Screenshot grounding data

--

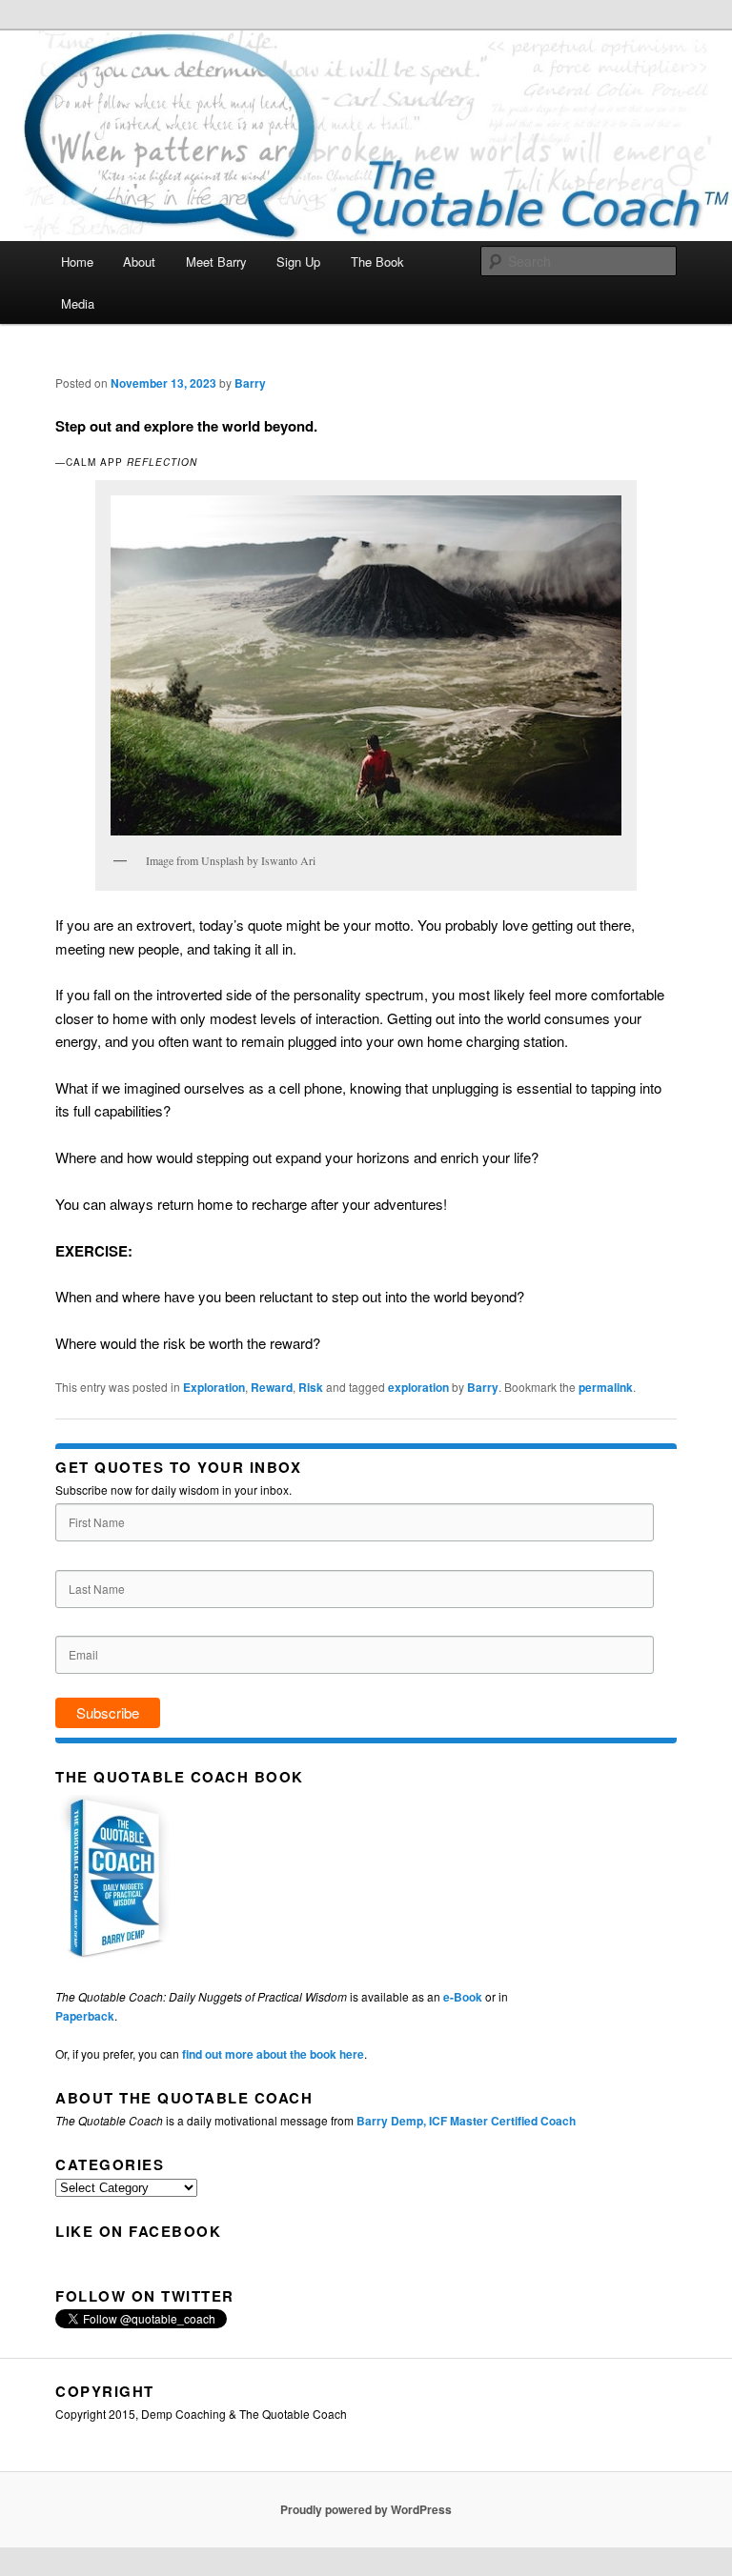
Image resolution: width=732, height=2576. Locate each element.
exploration (418, 1387)
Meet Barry (216, 261)
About (139, 261)
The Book (377, 261)
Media (77, 303)
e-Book (462, 1996)
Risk (310, 1387)
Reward (272, 1387)
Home (77, 261)
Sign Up (298, 261)
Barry (250, 383)
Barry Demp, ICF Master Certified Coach (466, 2120)
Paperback (84, 2015)
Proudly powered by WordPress (366, 2509)
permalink (606, 1387)
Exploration (214, 1387)
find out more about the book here (273, 2054)
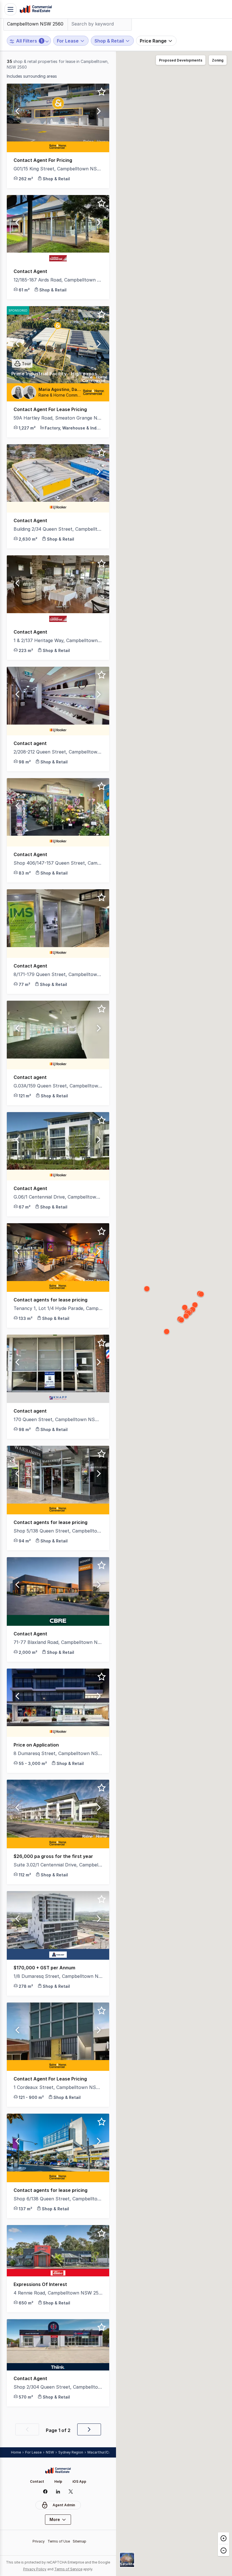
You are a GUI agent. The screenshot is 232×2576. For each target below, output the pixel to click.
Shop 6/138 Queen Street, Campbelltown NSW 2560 (58, 2199)
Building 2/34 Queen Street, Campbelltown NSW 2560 (58, 529)
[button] (17, 112)
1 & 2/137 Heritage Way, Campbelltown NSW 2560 (58, 640)
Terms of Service (68, 2569)
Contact (37, 2481)
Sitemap (79, 2541)
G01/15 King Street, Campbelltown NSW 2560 (58, 169)
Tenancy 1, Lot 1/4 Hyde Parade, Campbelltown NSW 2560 (58, 1308)
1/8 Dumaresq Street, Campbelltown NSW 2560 (58, 1976)
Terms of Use (59, 2541)
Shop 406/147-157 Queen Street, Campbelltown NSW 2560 (58, 863)
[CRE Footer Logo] (58, 2470)
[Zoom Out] (223, 2550)
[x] (71, 2491)
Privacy (39, 2541)
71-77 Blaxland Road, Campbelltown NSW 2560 (58, 1642)
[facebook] (45, 2491)
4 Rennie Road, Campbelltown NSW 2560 (58, 2293)
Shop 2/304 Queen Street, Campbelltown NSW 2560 (58, 2387)
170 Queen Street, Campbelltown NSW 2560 (58, 1419)
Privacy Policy (34, 2569)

--

> What you should do
Could you output all of the records exactly, without their pictures?

> Answer space
Image resolution: width=732, height=2576. Locate each element.
exploration (418, 1387)
Meet Barry (216, 261)
About (139, 261)
The Book (377, 261)
Media (77, 303)
e-Book (462, 1996)
Risk (310, 1387)
Reward (272, 1387)
Home (77, 261)
Sign Up (298, 261)
Barry (250, 383)
Barry Demp, ICF Master Certified Coach (466, 2120)
Paperback (84, 2015)
Proudly powered by WordPress (366, 2509)
permalink (606, 1387)
Exploration (214, 1387)
find out more about the book here (273, 2054)
You are a GUI agent. The screenshot is 232×2576. For each target below, output the pixel to click.
Shop 6/138 Queen Street, Campbelltown NSW 2560 (58, 2199)
Building 2/34 Queen Street, Campbelltown NSW 2560 (58, 529)
[button] (17, 112)
1 & 2/137 Heritage Way, Campbelltown NSW 2560 (58, 640)
Terms of Service (68, 2569)
Contact (37, 2481)
Sitemap (79, 2541)
G01/15 King Street, Campbelltown NSW 2560 (58, 169)
Tenancy 1, Lot 1/4 Hyde Parade, Campbelltown NSW 2560 (58, 1308)
1/8 Dumaresq Street, Campbelltown NSW 2560 (58, 1976)
Terms of Use (59, 2541)
Shop 406/147-157 Queen Street, Campbelltown NSW 2560 (58, 863)
[CRE Footer Logo] (58, 2470)
[Zoom Out] (223, 2550)
[x] (71, 2491)
Privacy (39, 2541)
71-77 Blaxland Road, Campbelltown NSW 2560 (58, 1642)
[facebook] (45, 2491)
4 Rennie Road, Campbelltown NSW 2560 (58, 2293)
Shop 2/304 Queen Street, Campbelltown NSW 2560 (58, 2387)
170 Queen Street, Campbelltown NSW 2560 (58, 1419)
Privacy Policy (34, 2569)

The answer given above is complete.